### Supplied records
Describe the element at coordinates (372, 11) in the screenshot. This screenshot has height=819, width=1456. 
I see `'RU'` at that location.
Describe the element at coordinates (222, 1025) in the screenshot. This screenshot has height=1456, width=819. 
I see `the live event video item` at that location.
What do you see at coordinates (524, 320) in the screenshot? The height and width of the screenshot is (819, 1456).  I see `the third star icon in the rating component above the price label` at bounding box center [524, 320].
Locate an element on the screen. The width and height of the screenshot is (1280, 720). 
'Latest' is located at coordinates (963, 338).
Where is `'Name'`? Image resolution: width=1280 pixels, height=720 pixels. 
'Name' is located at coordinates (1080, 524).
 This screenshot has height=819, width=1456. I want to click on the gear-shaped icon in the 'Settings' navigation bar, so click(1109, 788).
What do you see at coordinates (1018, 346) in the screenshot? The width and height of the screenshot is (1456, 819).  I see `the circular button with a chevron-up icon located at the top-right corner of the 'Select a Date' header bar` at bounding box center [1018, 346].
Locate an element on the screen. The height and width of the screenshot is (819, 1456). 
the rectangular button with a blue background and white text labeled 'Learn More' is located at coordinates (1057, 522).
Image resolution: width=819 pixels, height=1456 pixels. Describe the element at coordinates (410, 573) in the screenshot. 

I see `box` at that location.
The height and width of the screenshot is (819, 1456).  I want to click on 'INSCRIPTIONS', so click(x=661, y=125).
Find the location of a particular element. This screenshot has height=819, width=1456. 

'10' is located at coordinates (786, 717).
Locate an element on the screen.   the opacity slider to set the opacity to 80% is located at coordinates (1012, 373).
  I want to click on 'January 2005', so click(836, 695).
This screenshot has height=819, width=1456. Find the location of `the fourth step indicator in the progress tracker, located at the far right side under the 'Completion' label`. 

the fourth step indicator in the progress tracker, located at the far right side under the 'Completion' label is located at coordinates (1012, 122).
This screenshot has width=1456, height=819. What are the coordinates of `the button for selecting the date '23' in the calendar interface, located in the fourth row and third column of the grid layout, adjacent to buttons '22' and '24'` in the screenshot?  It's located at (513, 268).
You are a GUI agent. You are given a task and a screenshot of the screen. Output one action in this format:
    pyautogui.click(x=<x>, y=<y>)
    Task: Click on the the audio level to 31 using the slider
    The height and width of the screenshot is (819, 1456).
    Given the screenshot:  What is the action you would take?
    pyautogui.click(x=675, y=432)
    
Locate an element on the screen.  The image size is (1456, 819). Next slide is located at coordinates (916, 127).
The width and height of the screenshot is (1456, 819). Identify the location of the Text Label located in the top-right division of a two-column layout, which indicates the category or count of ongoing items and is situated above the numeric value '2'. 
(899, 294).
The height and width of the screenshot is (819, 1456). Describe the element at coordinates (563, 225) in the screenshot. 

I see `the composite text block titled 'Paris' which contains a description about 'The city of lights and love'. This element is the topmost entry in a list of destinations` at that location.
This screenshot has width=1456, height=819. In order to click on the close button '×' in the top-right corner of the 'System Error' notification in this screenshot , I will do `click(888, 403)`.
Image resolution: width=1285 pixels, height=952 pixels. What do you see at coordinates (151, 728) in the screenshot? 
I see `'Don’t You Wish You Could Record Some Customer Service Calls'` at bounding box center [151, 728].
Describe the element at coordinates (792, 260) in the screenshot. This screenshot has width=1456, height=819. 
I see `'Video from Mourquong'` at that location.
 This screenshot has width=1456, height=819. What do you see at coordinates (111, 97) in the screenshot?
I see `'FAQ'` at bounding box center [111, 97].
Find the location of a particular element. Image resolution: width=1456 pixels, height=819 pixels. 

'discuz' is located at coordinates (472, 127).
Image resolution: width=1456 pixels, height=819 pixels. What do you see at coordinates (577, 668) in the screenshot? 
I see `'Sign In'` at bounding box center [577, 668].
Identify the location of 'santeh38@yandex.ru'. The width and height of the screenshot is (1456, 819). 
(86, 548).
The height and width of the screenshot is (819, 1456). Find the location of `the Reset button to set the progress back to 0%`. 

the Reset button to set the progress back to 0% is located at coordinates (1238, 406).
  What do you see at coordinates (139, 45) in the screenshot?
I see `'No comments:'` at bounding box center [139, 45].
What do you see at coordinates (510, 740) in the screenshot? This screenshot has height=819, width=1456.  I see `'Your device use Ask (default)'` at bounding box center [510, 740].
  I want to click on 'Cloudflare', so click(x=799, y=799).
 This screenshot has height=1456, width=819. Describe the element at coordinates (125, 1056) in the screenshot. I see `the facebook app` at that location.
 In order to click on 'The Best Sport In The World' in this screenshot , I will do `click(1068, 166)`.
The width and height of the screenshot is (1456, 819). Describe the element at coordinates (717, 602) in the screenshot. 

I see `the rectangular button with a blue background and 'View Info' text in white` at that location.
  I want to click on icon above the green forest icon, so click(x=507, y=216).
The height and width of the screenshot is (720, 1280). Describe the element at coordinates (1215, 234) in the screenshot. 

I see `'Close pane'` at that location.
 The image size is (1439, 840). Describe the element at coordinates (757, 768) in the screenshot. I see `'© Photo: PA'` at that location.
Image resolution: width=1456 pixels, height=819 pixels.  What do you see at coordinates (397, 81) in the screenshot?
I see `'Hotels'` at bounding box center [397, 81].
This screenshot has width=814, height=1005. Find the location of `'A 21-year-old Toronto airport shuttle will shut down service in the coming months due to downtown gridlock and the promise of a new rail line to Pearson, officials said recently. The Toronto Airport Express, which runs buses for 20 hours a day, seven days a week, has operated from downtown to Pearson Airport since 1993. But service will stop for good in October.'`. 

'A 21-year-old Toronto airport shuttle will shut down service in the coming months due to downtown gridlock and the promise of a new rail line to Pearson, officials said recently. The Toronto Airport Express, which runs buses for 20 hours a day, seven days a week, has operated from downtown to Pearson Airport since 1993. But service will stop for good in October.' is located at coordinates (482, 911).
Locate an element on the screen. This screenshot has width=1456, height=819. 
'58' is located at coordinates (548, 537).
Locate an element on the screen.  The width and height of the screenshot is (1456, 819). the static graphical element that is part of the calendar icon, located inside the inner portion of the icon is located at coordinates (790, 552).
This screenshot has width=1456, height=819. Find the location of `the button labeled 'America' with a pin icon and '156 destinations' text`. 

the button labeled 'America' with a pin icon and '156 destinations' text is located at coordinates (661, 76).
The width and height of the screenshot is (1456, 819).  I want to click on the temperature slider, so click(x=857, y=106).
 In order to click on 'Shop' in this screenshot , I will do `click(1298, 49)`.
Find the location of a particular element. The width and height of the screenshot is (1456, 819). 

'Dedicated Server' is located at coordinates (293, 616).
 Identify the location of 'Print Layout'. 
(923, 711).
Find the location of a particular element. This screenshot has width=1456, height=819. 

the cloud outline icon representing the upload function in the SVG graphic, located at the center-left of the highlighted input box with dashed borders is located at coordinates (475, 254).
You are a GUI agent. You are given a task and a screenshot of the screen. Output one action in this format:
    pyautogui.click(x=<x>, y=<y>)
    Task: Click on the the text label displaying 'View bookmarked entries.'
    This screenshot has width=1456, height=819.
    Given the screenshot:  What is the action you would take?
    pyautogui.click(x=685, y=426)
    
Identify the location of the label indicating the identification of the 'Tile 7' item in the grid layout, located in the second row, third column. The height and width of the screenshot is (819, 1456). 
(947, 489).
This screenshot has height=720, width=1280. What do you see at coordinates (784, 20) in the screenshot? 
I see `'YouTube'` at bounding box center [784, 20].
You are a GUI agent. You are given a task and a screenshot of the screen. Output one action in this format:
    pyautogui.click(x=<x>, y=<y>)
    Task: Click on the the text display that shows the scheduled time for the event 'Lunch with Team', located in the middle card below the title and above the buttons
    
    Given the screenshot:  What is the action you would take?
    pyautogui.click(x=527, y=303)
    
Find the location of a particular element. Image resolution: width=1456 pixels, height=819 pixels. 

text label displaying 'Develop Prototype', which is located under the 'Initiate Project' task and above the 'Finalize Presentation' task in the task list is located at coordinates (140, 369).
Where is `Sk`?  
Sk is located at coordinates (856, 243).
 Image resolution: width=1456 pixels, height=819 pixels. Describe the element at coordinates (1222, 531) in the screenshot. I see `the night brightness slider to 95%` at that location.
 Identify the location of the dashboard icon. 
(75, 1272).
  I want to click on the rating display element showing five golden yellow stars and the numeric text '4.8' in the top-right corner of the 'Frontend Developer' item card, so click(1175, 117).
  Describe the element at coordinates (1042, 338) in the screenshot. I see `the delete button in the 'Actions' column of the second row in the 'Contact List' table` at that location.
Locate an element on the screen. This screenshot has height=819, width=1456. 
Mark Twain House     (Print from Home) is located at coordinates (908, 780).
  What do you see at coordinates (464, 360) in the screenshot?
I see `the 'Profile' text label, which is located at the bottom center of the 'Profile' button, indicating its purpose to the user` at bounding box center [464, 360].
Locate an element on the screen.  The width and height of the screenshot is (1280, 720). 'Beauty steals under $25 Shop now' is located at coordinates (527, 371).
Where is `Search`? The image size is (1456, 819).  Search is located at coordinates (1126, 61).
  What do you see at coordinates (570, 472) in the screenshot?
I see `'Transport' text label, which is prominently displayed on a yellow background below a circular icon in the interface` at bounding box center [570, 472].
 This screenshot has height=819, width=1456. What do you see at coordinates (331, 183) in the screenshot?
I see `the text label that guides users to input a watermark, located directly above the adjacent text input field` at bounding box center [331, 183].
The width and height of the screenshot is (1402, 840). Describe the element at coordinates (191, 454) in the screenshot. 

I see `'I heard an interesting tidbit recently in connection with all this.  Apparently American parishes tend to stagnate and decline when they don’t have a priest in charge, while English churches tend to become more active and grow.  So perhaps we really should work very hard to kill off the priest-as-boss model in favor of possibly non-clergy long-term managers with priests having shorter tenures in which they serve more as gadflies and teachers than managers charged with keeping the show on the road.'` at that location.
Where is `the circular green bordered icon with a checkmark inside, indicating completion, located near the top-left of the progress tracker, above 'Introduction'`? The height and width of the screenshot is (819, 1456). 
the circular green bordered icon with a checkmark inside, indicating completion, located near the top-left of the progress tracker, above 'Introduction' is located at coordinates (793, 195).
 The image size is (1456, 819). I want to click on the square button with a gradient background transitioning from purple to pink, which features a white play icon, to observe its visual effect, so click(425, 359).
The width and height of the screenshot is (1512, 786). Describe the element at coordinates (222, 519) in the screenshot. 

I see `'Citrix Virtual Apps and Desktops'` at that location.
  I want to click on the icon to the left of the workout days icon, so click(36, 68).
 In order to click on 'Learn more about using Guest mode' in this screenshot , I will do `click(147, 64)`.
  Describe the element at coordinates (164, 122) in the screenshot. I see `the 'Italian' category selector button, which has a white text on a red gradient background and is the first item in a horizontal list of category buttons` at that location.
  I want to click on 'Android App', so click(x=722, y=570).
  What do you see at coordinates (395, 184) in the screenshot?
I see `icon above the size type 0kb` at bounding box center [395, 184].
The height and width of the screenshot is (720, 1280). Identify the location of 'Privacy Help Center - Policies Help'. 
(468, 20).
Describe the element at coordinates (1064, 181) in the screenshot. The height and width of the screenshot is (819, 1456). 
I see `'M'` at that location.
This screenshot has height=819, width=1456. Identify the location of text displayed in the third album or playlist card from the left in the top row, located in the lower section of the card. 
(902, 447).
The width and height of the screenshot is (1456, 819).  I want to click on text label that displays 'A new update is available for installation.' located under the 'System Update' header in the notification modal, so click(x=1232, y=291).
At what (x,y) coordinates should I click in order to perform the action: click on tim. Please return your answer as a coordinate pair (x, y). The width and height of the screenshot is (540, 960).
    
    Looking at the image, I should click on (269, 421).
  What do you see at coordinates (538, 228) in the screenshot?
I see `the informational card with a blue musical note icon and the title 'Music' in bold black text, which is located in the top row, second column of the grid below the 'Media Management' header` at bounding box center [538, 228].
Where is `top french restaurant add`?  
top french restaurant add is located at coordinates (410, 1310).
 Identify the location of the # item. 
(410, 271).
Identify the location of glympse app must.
######
_Set problem_. Format the lines from the one containing "so click(x=1232, y=291)." through the one containing "(410, 271).", inclusive, as a Markdown table with columns named Number and Entry line, numbering each row and leaving out blank lines.

_Problem solution_.
| Number | Entry line |
|---|---|
| 1 | The width and height of the screenshot is (1456, 819).  I want to click on text label that displays 'A new update is available for installation.' located under the 'System Update' header in the notification modal, so click(x=1232, y=291). |
| 2 | At what (x,y) coordinates should I click in order to perform the action: click on tim. Please return your answer as a coordinate pair (x, y). The width and height of the screenshot is (540, 960). |
| 3 |     Looking at the image, I should click on (269, 421). |
| 4 |   What do you see at coordinates (538, 228) in the screenshot? |
| 5 | I see `the informational card with a blue musical note icon and the title 'Music' in bold black text, which is located in the top row, second column of the grid below the 'Media Management' header` at bounding box center [538, 228]. |
| 6 | Where is `top french restaurant add`?   |
| 7 | top french restaurant add is located at coordinates (410, 1310). |
| 8 |  Identify the location of the # item.  |
| 9 | (410, 271). |